Every year, especially in the warmest summer months, up to 5,000 illegal migrants, mostly men between the age of 18 and 40, are attempting clandestine and dangerous crossings across the Gibraltar Straits into Spain, according to the Employment Ministry. The cities most affected by this growing number of hopeful migrants have been Ceuta and Melilla, Spanish enclaves in northern Morocco. People come from as far away as Rwanda, Senegal and Somalia. 'We have become the waiting lounge for Spain and the rest of Europe,' says Rosa Rodriguez, co-ordinator of Spain's United Left party in Ceuta.

What the town fears is that the incoming traffic of migrants will lead to a repetition of the violent clash which took place between 300 migrants and the Spanish police towards the end of 1996. Describing the incident, one of the migrants, Daniel Yakam, a student from Cameroon, says: 'I was kicked in the shins and put in a prison. Some of my mates have still not appeared. There is talk of a few deaths.'

It is not difficult to see how such scenes could be reproduced on the mainland, in the event of a similar pile-up of illegal migrants in a confined area or town. Such a scenario would prove to be a real test of how Spanish society as a whole can deal with an increasingly multiracial society. This is particularly true while Spain continues to have the highest unemployment rate in the EU.

Despite the challenges, Mohammed Derdabi, President of the Barcelona division of Atime, Morocco's immigration association, is optimistic about the future. 'The Spanish authorities seem to be promoting a policy of integration.' The trade unions have also been relatively accepting of the growing number of migrants seeking formal jobs, albeit mostly of a low-paid, low-skilled nature.

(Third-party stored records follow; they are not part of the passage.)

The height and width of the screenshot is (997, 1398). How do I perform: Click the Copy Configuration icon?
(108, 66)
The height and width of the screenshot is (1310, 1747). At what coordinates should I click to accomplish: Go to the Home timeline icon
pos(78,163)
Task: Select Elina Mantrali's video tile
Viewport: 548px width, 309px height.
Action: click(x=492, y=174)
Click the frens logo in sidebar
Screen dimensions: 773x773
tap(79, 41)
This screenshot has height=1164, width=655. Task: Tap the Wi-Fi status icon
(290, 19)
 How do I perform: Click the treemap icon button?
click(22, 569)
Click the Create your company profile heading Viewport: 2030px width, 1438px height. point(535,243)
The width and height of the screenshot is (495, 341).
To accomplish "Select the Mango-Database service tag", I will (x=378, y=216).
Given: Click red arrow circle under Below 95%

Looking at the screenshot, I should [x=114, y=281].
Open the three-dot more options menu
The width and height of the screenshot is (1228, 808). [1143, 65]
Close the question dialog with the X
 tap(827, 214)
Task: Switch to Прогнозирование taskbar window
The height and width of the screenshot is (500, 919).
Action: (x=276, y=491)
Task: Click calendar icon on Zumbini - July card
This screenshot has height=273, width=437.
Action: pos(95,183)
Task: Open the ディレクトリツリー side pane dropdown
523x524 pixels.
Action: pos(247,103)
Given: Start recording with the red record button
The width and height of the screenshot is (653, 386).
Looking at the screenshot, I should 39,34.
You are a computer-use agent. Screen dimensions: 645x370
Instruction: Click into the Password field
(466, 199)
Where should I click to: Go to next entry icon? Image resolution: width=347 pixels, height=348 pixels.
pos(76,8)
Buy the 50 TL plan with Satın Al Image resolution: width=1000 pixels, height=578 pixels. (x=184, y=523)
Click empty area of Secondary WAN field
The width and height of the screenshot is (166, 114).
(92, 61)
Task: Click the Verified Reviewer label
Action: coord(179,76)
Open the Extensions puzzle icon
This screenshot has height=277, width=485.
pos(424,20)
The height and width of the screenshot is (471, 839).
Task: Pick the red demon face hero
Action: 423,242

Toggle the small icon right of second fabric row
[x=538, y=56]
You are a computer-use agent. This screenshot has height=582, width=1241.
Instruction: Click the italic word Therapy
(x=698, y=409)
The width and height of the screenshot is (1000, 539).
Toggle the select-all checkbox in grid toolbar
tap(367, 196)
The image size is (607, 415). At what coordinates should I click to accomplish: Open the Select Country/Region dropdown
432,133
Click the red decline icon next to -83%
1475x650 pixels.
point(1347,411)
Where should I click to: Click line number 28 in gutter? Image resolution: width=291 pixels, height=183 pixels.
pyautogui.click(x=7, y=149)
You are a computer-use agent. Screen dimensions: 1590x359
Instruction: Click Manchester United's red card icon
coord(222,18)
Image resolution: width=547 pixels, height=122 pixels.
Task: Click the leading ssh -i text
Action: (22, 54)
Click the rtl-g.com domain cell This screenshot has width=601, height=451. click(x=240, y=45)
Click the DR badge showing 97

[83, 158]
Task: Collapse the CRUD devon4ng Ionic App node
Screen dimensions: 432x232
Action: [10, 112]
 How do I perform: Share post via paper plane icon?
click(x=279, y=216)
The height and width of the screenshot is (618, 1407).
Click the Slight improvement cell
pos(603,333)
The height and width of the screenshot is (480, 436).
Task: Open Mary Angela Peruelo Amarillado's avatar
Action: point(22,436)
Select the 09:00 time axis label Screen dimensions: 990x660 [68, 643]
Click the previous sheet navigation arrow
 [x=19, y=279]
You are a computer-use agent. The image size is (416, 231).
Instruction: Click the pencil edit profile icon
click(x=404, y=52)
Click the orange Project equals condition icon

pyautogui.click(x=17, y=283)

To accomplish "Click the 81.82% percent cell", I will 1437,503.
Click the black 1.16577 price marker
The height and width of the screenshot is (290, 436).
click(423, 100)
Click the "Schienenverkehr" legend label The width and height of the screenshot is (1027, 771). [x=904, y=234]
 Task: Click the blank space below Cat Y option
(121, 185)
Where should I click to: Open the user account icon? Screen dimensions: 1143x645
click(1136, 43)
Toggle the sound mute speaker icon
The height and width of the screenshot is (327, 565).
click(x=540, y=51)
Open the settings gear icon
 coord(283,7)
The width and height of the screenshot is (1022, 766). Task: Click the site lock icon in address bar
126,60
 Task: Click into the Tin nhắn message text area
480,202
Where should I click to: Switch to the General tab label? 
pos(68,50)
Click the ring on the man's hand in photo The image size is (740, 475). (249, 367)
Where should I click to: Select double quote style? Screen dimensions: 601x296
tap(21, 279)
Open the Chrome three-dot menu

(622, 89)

Spain's regional diversity may also contribute to a continuing acceptance of migrants in the long-term, argues Casey of SOS Racismo. Although Franco imposed a centralist rule, the regions in Spain - especially the Basque country and Catalonia - are gaining increasing autonomy. Almost a quarter of Spain's inhabitants speak a vernacular language in addition to Castilian, the official language of the state. This percentage is likely to grow as local governments continue to push the learning of their regional languages in the school curriculum.

The single most decisive factor however, rests on a new immigration law which is being discussed in parliament. Atime's Beyuke Abdel Hamid explains that the existing immigration legislation was passed in 1985 when Spain was only beginning to witness the entry of migrants from Africa and the Caribbean.

The biggest change has been the growing need for cheap labour as, despite high unemployment, Spaniards are less and less willing to take on low-paid, unskilled jobs. Several political parties have called for substantial reforms, including issuing more work permits to stabilize the situation of migrants who may have been working in Spain for over a decade. SOS Racismo claims that the government needs to issue 35,000 new working visas, in addition to the 25,000 issued last year. The rules need to be more clearly defined, says Hamid.

The ongoing debate in Parliament about the exact content of the immigration reforms makes Casey more cautious about the final outcome. But he adds: 'If the worst thing that can be said right now about Spain's immigration problem is that the country doesn't have a good immigration policy, instead of other kinds of immigration-related problems, then in many ways the situation could be much worse.'

Spain can create a fair policy, says Mohammed Derdabi: 'I am very optimistic that Spain will come up with a positive model.'

Ali Qassim is a freelance journalist specializing in Spain and Latin America.

1 The Guardian Saturday 20 December 1997.

2 The Economist 2 May 1998.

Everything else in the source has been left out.